|Schulze, Joachim - GEORG-AUGUST-UNIVERSITY|
|Temple, Glena - VITERBO UNIVERSITY|
|Temple, Stephen - FORAGE GENETICS INTERNATL|
|Beschow, Heidrun - MARTIN LUTHER UNIVERSITY|
Submitted to: Annals Of Botany
Publication Type: Peer Reviewed Journal
Publication Acceptance Date: August 3, 2006
Publication Date: August 19, 2006
Citation: Schulze, J., Temple, G., Temple, S.J., Beschow, H., Vance, C.P. 2006. Nitrogen fixation by white lupin under phosphorus deficiency. Annals of Botany. 98:731-740. Interpretive Summary: Phosphorus (P) is one of the most important nutrients required for plant growth. The use of P in agriculture is problematic. In the developed world farms fertilize with excess P resulting in contamination of surface waters. By comparison, in the developing world adequate P is unavailable for crop production. Discovery of mechanisms that allow plants to obtain P more efficiently would be extremely beneficial for agriculture. The legume plant white lupin has several unique adaptations for growth in P-deficient soils. One of these adaptations is the formation of dense lateral roots called cluster roots. White lupin also has another adaptation to obtain the nutrient nitrogen (N) through symbiotic nitrogen fixation (SNF). The process of SNF in legumes occurs when a successful symbiosis is established between plant roots and the soil bacteria known collectively as rhizobia. This process occurs in small wart-like structures on roots termed nodules. In this study we tested the hypothesis that SNF in white lupin was efficient under P-deficient conditions. The results show that cluster root zones in P-deficient roots appear to be more susceptible to root nodule formation. Moreover, SNF in P-deficient plants continued at rates comparable to that found in P-sufficient plants for 21-28 days. After this period SNF in P-deficient plants was significantly reduced. The high efficiency of SNF during the first 21-28 days of growth appeared to be related to increased energy utilization in nodules. These studies are important because new mechanisms were discovered that help plants adapt to low P environments. Increased energy use efficiency in white lupin nodules grown under P-stress may be applicable to other legume plants.

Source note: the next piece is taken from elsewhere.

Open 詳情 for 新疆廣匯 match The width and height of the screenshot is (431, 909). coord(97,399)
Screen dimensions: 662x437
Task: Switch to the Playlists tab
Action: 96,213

Technical Abstract: White lupin is highly adapted to growth in a low P environment. The objective of the present study was to evaluate whether white lupin grown under P-stress has adaptations in nodulation and N2 fixation that facilitate continued functioning. Nodulated plants were grown in silica sand supplied with N-free nutrient solution containing 0 to 0.5 mM P. At 21 and 37 days after inoculation (DAI) growth, nodulation, P and N concentration, N2 fixation (15N2 uptake and H2 evolution), root/nodule net CO2 evolution, and CO2 fixation (14CO2 uptake) were measured. Furthermore, at 21 DAI in vitro activities and transcript abundance of key enzymes of the C and N metabolism in nodules were determined. Moreover, nodulation in cluster root zones was evaluated. The -P treatment led to lower P concentration in shoots, roots, and nodules. In both treatments, the P concentration in nodules was greater than that in the other organs. At 21 DAI nitrogen fixation rates did not differ between treatments and the plants displayed no symptoms of P or N deficiency on their shoots. Although nodule number at 21 DAI increased in response to P-deficiency, total nodule mass remained constant. Increased nodule number in P-deficient plants was associated with cluster root formation. A higher root/nodule CO2 fixation in the -P treatment led to a lower net CO2 release per unit fixed N although the total CO2 released per unit fixed N was higher in the -P treatment. The higher CO2 fixation was correlated with increased transcript abundance and enzyme activities of PEPC and MDH in nodules. Between 21 and 37 DAI -P plant shoots developed symptoms of N- and P-deficiency. By 37 DAI the P concentration decreased in all organs of the -P treatment. At 37 DAI nitrogen fixation in the -P treatment had almost ceased. Enhanced nodulation in cluster root zones and increased potential for organic acid production in root nodules appear to contribute to white lupin's resilience to P-deficiency.